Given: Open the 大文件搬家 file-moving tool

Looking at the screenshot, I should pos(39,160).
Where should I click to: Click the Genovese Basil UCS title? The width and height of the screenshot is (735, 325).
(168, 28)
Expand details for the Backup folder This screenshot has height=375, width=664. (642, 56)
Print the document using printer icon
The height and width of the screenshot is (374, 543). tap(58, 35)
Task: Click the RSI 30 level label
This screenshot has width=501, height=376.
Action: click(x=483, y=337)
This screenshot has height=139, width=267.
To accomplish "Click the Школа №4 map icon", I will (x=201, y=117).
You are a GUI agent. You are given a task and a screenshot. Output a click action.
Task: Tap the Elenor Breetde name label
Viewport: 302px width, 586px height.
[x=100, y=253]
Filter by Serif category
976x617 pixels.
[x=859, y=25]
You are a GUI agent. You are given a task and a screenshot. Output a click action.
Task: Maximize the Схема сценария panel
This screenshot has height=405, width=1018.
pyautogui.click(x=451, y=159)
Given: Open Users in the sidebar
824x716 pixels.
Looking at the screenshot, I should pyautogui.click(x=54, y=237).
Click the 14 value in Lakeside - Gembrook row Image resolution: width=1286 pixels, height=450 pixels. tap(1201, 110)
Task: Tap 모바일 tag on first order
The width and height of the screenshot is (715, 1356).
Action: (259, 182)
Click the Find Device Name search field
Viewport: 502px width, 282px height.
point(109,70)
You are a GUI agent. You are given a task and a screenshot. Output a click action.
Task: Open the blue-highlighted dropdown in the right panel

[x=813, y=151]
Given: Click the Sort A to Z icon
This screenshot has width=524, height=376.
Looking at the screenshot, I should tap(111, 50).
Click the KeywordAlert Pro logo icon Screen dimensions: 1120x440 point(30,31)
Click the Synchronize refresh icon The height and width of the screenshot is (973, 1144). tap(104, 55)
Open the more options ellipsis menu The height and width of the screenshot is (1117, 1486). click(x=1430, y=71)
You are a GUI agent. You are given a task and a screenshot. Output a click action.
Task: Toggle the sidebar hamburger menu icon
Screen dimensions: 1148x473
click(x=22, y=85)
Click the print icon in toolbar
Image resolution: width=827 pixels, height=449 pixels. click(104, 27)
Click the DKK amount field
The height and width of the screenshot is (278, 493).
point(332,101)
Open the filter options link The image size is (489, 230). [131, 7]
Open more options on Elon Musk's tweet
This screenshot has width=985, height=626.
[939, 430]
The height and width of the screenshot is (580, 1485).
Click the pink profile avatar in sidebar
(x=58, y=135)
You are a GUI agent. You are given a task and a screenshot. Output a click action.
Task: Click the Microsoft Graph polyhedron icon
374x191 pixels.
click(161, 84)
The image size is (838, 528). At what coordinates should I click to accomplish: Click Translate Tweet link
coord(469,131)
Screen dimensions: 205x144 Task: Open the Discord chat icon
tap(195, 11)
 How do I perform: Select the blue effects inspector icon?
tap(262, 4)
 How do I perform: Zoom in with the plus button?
.....
## [EXERCISE INSTRUCTIONS]
For every line above that includes the string "label", copy the line.

## [RESPONSE TO THIS TASK]
Task: Click the RSI 30 level label
Task: Tap the Elenor Breetde name label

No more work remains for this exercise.